How do you decide which agent gets which turn? If random, you could end up with the worst of both right?
Anyone else try this?
I always do this with o3, gemini 2.5, and opus 4 when brainstorming hard problems: copy each model’s response to the other two.
Iterate until they pat each other on the back :)
I mean if this works, it usually means you're not using either LLM to the best of its ability to start.
If they actually inspected where the performance mismatch is between the two models individually, they'd probably find certain classes of mistakes each is making that can be fixed with a better prompt/CoT/workflow with the individual model.
For a given prompt, different families of models almost always have idiosyncratic gaps that need to be fixed because of the differences in post-training for instruction following.
That's also why LLM routers feel kind of silly: the right prompt for one model on a complex task is almost never the optimal prompt for the next model.
The chart legend reads Light green dots : "Sonnet is better than Gemini" Dark green dots : "Gemini at least as good as Sonnet"
Small nitpick - the axes on the varying alloy proportions graph say "Sonnet 2.5" and "Gemini 4.0"

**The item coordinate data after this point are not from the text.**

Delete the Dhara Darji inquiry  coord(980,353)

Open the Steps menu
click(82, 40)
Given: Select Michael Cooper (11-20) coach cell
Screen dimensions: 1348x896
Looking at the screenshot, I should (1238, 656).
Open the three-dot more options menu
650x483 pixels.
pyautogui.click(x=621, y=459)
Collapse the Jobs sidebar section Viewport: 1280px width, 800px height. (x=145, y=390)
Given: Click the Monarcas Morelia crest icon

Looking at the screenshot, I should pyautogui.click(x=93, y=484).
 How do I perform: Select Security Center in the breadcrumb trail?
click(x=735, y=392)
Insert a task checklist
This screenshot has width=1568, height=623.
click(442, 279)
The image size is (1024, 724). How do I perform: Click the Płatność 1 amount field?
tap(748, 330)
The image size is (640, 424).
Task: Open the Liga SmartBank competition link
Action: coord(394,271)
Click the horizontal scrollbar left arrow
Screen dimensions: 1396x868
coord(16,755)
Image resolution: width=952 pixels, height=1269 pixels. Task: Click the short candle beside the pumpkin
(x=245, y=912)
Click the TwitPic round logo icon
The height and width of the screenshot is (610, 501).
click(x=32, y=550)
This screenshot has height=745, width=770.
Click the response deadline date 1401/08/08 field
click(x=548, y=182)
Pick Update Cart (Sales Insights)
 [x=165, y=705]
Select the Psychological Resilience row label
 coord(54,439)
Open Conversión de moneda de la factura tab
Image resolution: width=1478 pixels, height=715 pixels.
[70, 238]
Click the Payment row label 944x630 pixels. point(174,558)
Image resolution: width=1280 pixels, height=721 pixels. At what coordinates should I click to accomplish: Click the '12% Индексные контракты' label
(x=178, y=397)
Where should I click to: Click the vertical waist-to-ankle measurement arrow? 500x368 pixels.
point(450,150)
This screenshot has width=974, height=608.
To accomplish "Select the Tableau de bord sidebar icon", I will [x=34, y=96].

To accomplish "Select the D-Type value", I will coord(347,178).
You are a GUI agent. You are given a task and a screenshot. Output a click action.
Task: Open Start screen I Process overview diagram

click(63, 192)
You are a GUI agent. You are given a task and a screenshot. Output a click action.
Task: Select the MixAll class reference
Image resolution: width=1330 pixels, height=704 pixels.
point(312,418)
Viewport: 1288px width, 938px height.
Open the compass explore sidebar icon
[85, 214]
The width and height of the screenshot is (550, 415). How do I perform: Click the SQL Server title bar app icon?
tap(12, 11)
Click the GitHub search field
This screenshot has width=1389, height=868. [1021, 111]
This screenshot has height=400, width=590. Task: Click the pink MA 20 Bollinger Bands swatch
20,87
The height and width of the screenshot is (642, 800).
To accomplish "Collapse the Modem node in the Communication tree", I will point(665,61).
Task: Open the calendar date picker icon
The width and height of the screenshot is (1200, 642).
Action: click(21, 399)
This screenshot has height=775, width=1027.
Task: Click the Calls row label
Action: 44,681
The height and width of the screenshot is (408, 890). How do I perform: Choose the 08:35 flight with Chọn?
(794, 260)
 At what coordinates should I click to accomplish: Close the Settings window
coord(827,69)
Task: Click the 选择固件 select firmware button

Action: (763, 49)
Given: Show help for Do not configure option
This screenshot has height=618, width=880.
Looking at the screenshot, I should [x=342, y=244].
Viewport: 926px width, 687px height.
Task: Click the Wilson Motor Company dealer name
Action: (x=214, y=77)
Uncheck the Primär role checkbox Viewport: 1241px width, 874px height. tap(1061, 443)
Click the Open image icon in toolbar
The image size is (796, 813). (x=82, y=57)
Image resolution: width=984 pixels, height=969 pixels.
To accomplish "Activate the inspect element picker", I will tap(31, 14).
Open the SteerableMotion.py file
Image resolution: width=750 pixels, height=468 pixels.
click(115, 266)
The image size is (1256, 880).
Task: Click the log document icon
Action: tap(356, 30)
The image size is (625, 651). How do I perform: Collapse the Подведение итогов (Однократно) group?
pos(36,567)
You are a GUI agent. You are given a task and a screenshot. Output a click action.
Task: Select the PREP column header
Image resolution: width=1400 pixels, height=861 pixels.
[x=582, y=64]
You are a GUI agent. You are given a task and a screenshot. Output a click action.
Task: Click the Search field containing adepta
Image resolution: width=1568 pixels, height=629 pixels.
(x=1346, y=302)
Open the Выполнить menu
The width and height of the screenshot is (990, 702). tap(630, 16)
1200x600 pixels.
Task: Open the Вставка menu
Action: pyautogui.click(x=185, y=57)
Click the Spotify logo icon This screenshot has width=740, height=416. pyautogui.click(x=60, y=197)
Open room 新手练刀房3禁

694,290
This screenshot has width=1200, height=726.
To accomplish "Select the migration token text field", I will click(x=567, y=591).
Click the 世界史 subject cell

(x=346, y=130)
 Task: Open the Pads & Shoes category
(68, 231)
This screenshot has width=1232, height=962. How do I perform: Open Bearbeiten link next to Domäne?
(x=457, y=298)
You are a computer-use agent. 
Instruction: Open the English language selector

Ooh, good spot, thank you!
Stack 3 models together, then 4...
Congratulations you just have a very expensive simulation of a Baysian function (ish, close enough that one should get the point).
Or Minsky's Society of Minds, Dennets Multiple Drafts, Gazzaniga's Social Brain, etc.
&^ Everything, We're Doing Five Models.
Isn't this just an extension of the temperature concept? A possible experiment would be to maintain multiple contexts for the same model and make them review each others' output. How does that perform, compared to cross-model alloying?
They do say that the more different the models are, the better the alloy performs... but still, multiple contexts seems worth considering, even though you end up doubling the usage.